Cela étant dit, il y a de la discrimination partout où vous allez. Une chose que j’ai apprise, en particulier en vivant à l’étranger ces dernières années et en ayant dû m’adapter à différentes cultures et m’assimiler à différentes cultures, c’est qu’aux États-Unis, nous continuons à progresser chaque jour.

En grandissant pour moi, j’ai grandi dans une famille blanche avec évidemment un héritage et des antécédents afro-américains. J’avais donc un peu de cultures différentes et j’étais très, très facilement capable de m’assimiler à différentes cultures. Tout le monde n’a pas cela, cette facilité et la capacité de le faire, et évidemment cela prend plus de temps pour que certains comprennent. Grâce à l’éducation, je pense que c’est super important – comme vous venez de m’éduquer maintenant sur la prononciation de votre pays. C’est un processus. Je pense que tant que vous voyez des progrès, c’est la chose la plus importante.

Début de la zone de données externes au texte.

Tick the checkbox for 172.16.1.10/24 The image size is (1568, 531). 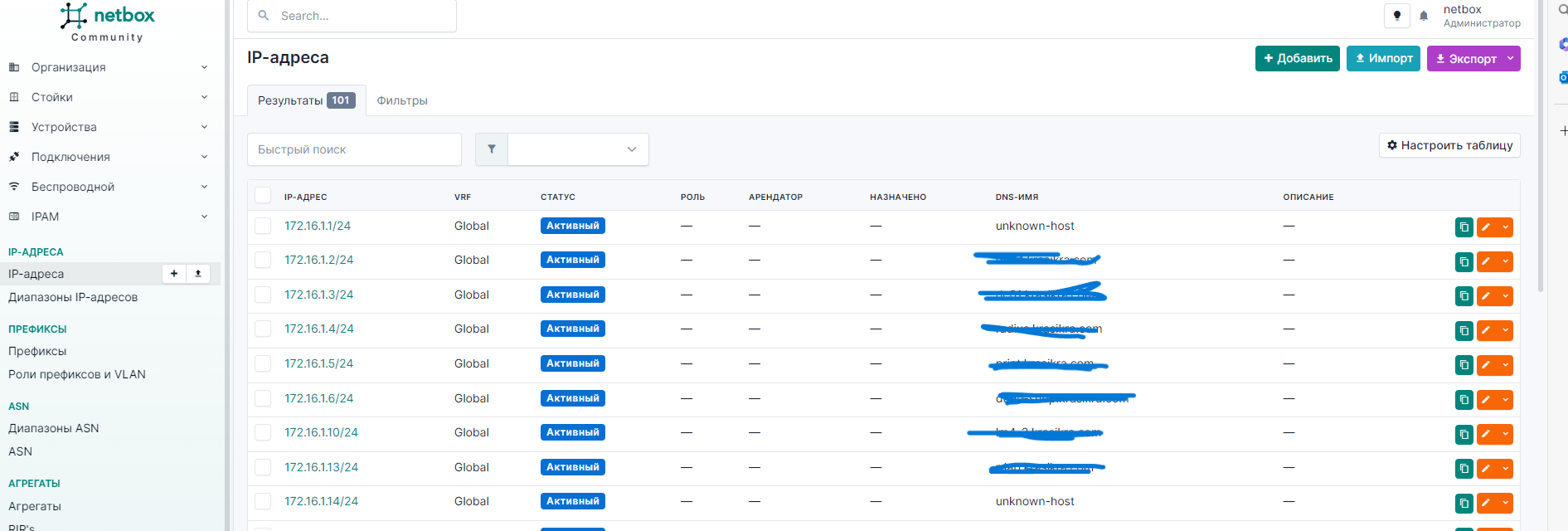pyautogui.click(x=263, y=432)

Adams, qui a une mère blanche et un père biologique noir mais a grandi dans une famille blanche, a une expérience distincte de celle de la plupart des Noirs américains. En conséquence, sa réponse à la question du journaliste iranien pourrait avoir une forme différente de celle d’un autre Noir américain – ou même d’un autre de ses coéquipiers noirs avec une éducation différente – aurait pu l’être. Cela ne rend pas son expérience moins légitime ; La noirceur est et a toujours été hétérogène.

Les joueurs noirs de cette équipe américaine reflètent cette diversité : Tim Weah est né à Brooklyn d’une mère jamaïcaine et d’un père qui est actuellement président du Libéria ; Yunus Musah est né à New York de parents ghanéens et a grandi en Italie et en Angleterre ; Kellyn Acosta est né et a grandi au Texas, et sa grand-mère paternelle est japonaise ; Sean Johnson est né en Géorgie de parents jamaïcains ; Sergiño Dest est né aux Pays-Bas d’une mère néerlandaise et d’un père américain surinamais; Jedi Robinson est né et a grandi en Angleterre mais a un père américain de White Plains, New York ; Shaq Moore est né en Géorgie et a déménagé en Espagne à l’âge de 18 ans. Weston McKennie a grandi au Texas mais avait un père dans l’armée de l’air et a passé certaines de ses premières années en Allemagne ; Cameron Carter-Vickers a grandi en Angleterre, fils d’un homme de Louisiane qui jouait au basket-ball professionnel, et sa mère est originaire d’Essex ; Haji Wright est né à Los Angeles de parents d’origine libérienne et ghanéenne; DeAndre Yedlin est né à Seattle et a été élevé par une mère juive.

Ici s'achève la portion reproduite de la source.